Pentagon linguist pleads guilty to exposing U.S. human assets

Thompson, who held a top secret security clearance, had been stationed at a Special Operations Task Force facility in Iraq from mid-December 2019 until her arrest a few months later.

Years before she began passing classified information, she was introduced to a Lebanese national on social media via a family member, according to the statement of facts that she agreed to as part of her plea. Though she never met the man in person, the man expressed interest in marrying her and having her move to Lebanon, the court documents said. The two communicated frequently from 2017 to 2020.

Through their chats, the now 63-year-old Thompson learned that the man, who is unnamed in the court documents, had a nephew who was a member of the Lebanese Ministry of the Interior. The man also claimed to have contact with members of Hezbollah. Prosecutors said Thompson did not tell the man where she was stationed and said he had not asked for classified information before January 2020.

That changed after Soleimani was killed by the U.S. The man was “very emotional and upset about the U.S. airstrikes, especially the death of [Soleimani], and he started to ask Thompson to provide ‘them’ with information about the human assets that had helped the United States to target” the Iranian commander, the court documents said. “Thompson understood ‘them’ to be Lebanese [Hezbollah].”

Thompson believed that if she did not pass on the classified information that her relationship with the Lebanese national “would come to an end” and he “would not marry her.”

She then began accessing national defense information that she did not have a need to access or know and showing her notes containing the secret information to the man, the documents said. She handed over true names, personal identification data, background information and photos of clandestine human sources, and also passed on details of U.S. targets, court documents said.

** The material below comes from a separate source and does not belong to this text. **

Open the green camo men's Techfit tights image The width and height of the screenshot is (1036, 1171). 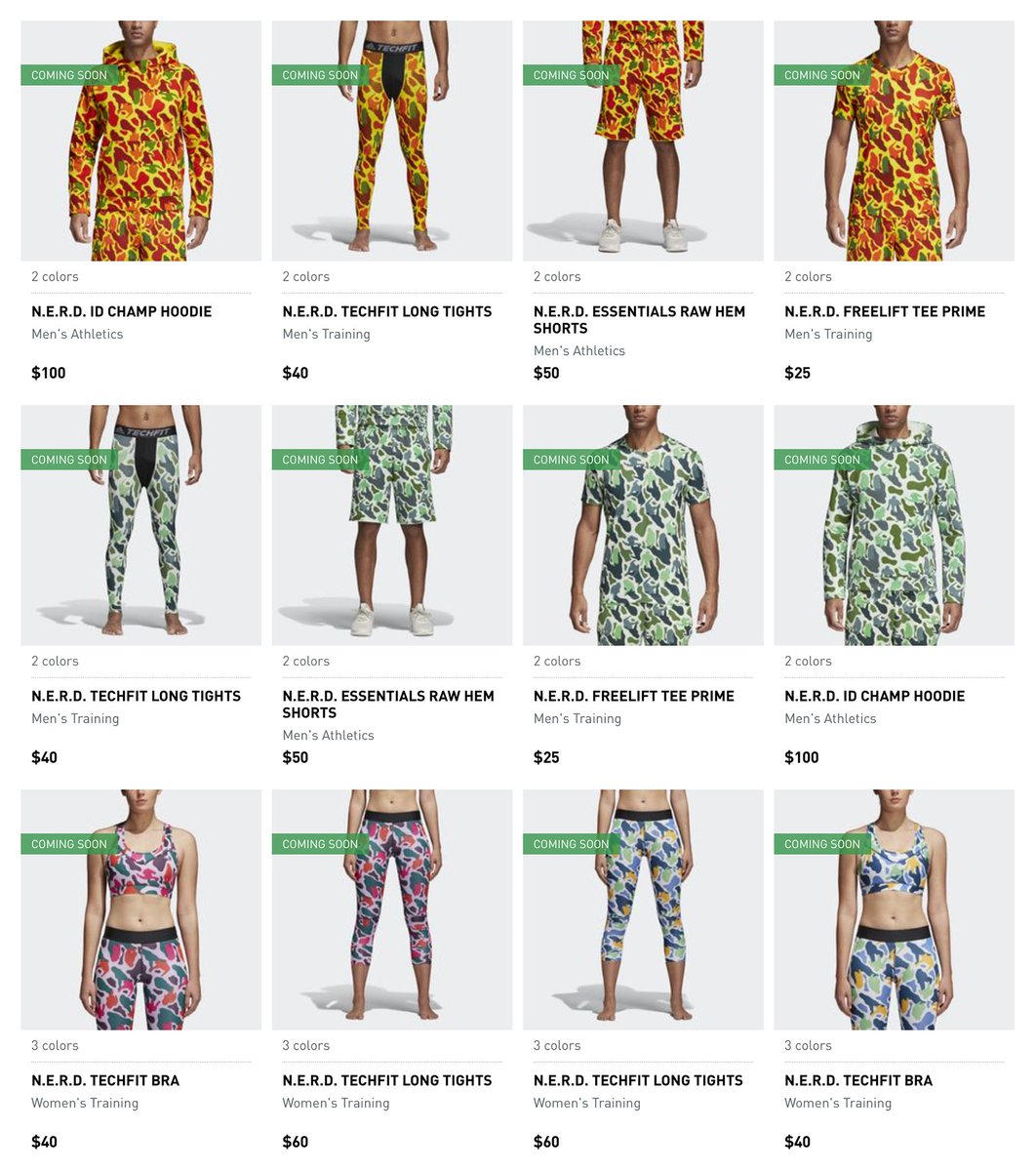click(x=140, y=525)
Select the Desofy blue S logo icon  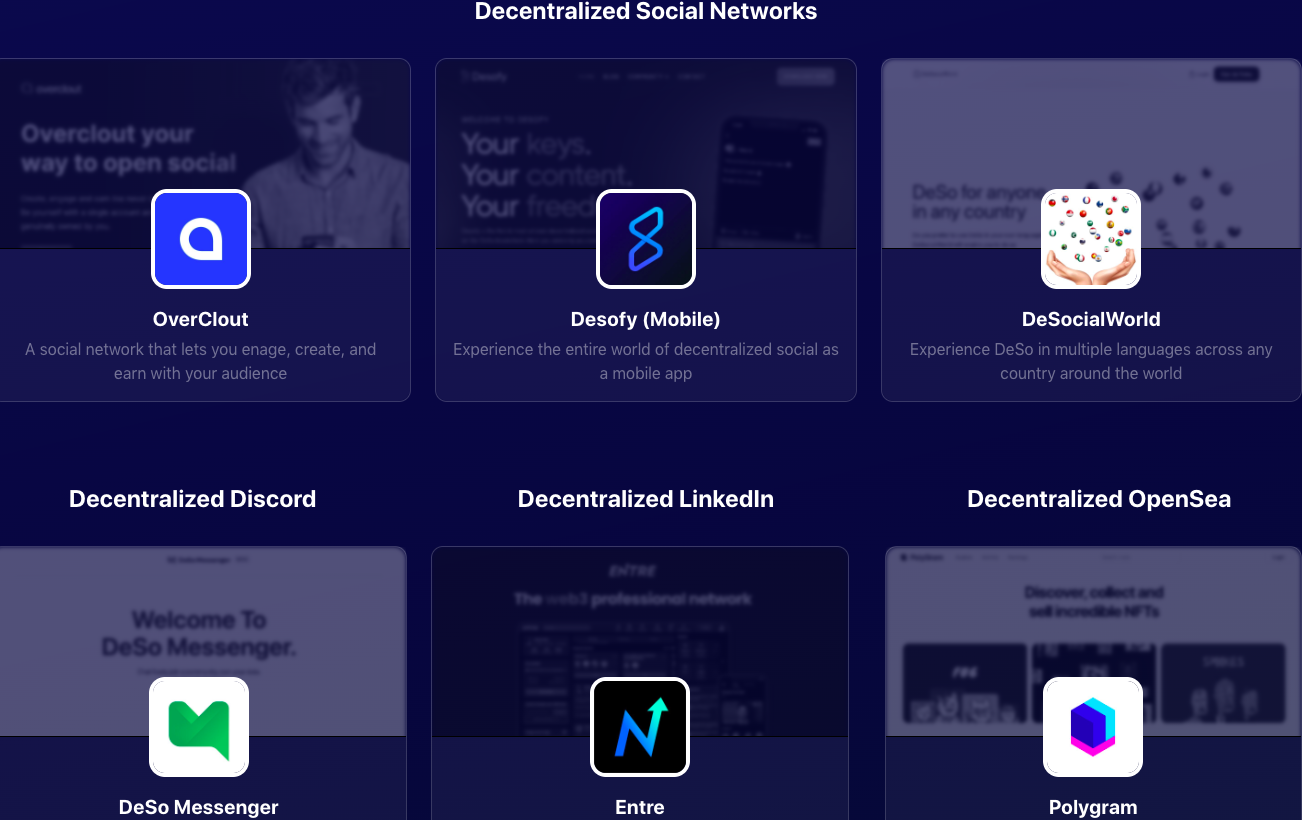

Thompson provided the man with “the identities of at least 10 clandestine human assets; at least 20 U.S. targets; and multiple tactics, techniques and procedures,” the Department of Justice said.

In response, Thompson’s romantic interest told her that “his contacts were pleased with the information” and he would introduce her to a Hezbollah military commander when she arrived in Lebanon, court documents said.

“It’s astounding that an American working for the U.S. military overseas would abandon her country in favor of terrorists,” Alan Kohler Jr., assistant director for the FBI’s Counterintelligence Division, said in a statement. “The FBI and its partners placed a high priority on this case because the defendant provided classified defense information to a foreign terrorist organization, information that put members of the U.S. military in harm’s way.”

Thompson pled guilty to one count of delivering national defense information to aid a foreign government, and faces a maximum sentence of life in prison. Her sentencing is scheduled for June 23.